[[ DATA PROVIDED open ]]

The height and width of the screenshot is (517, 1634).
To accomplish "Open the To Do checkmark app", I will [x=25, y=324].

[[ DATA PROVIDED closed ]]
[[ DATA PROVIDED open ]]

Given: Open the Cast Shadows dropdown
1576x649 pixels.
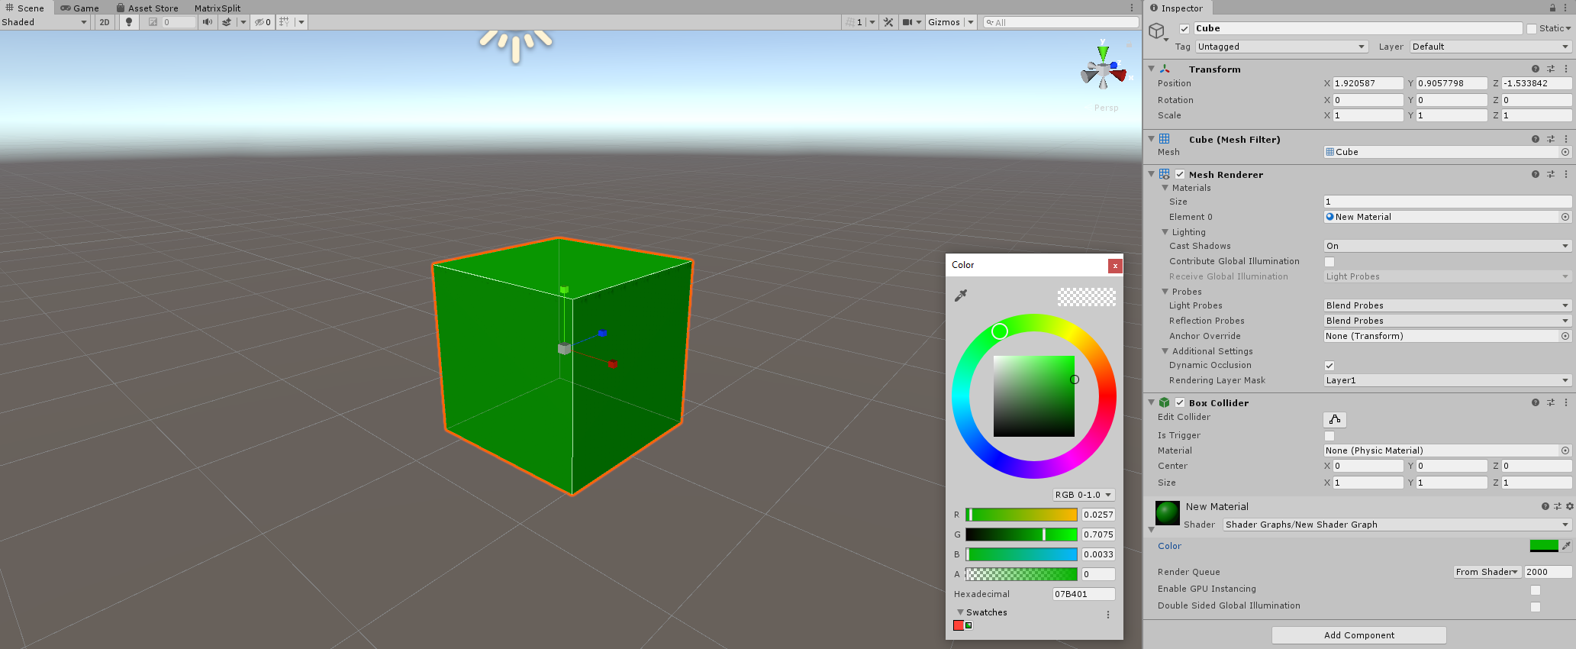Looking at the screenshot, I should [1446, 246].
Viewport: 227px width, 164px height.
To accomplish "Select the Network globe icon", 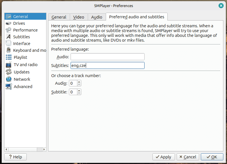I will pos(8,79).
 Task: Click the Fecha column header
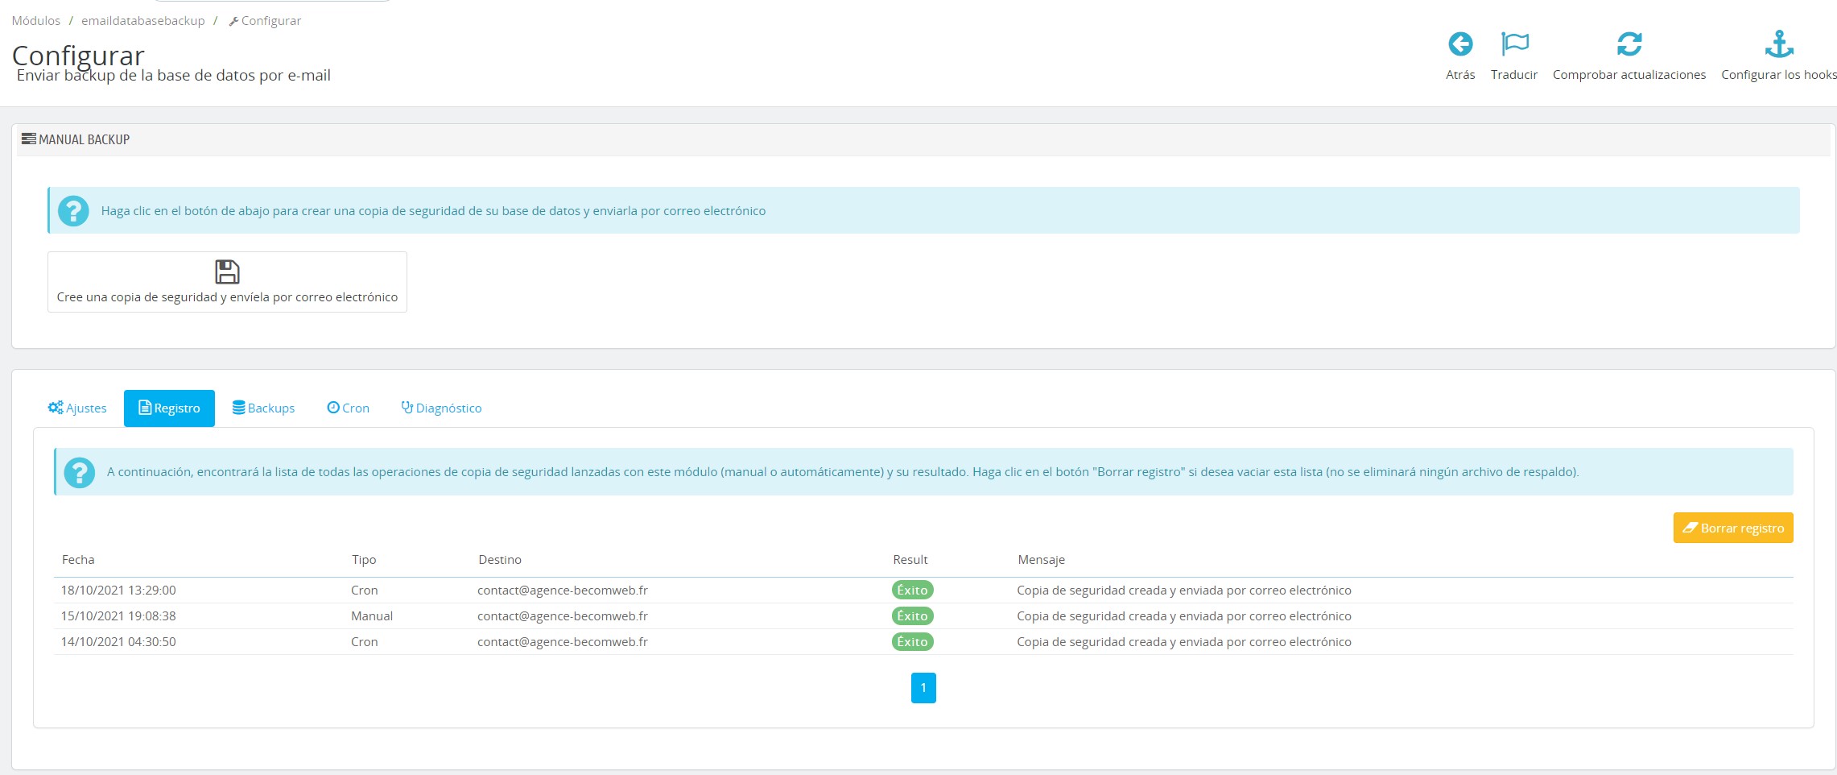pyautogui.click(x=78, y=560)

[[ DATA PROVIDED closed ]]
[[ DATA PROVIDED open ]]

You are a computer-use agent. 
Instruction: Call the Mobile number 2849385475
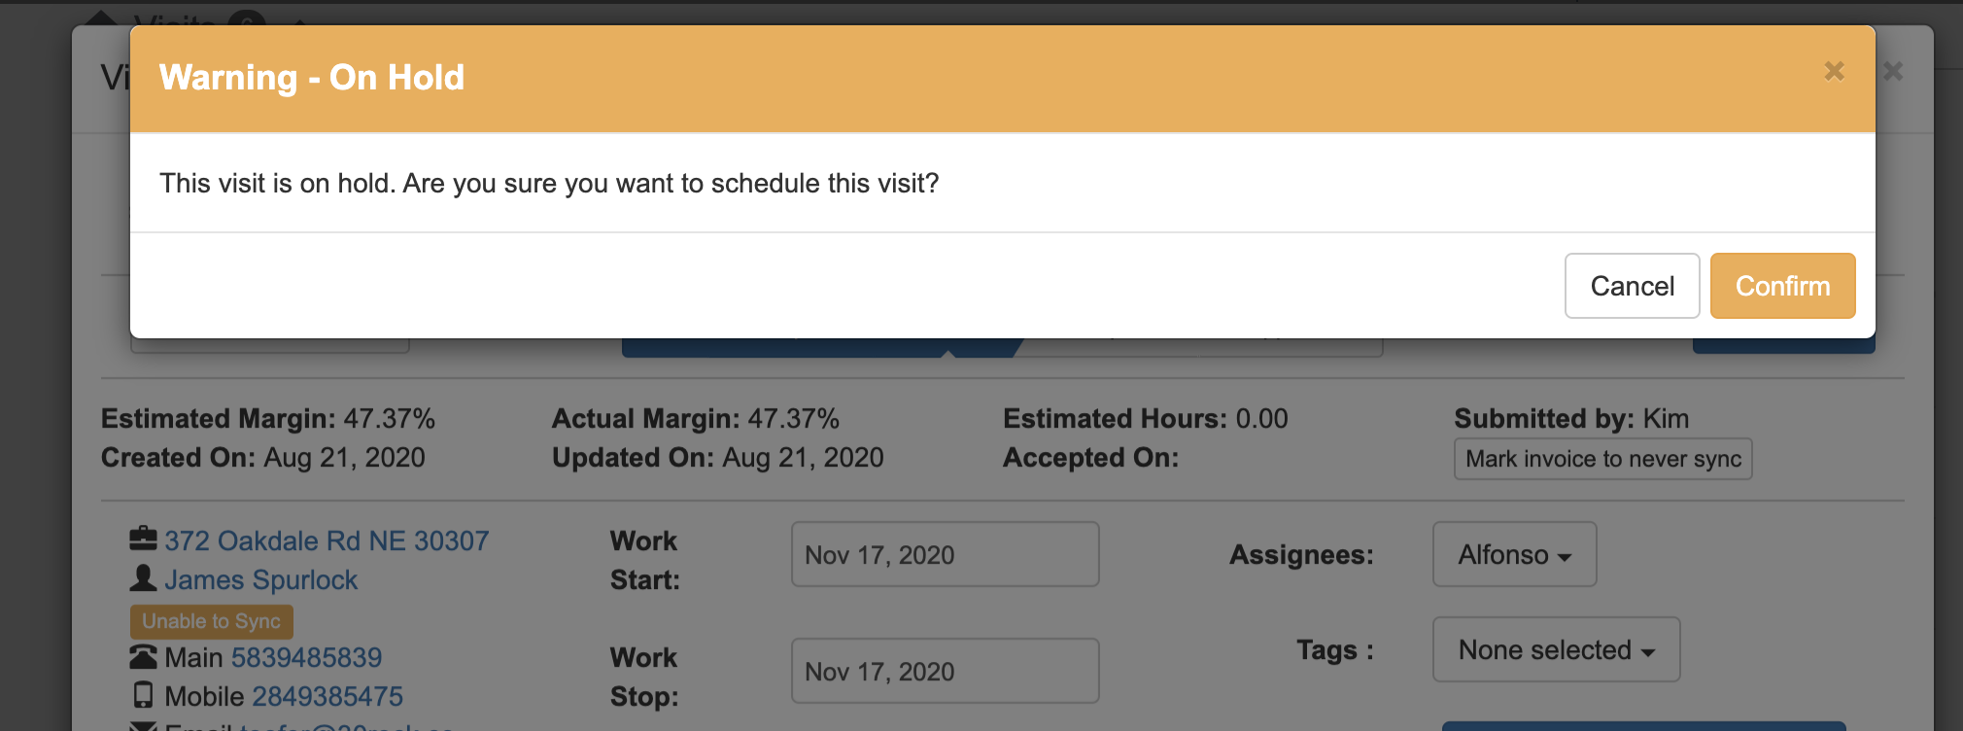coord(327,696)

[[ DATA PROVIDED closed ]]

▶ _YOUR INSTRUCTIONS_
If a line in the records above includes the string "height", copy it.

▶ _EXPECTED OUTPUT_
The height and width of the screenshot is (517, 1634).
Viewport: 227px width, 164px height.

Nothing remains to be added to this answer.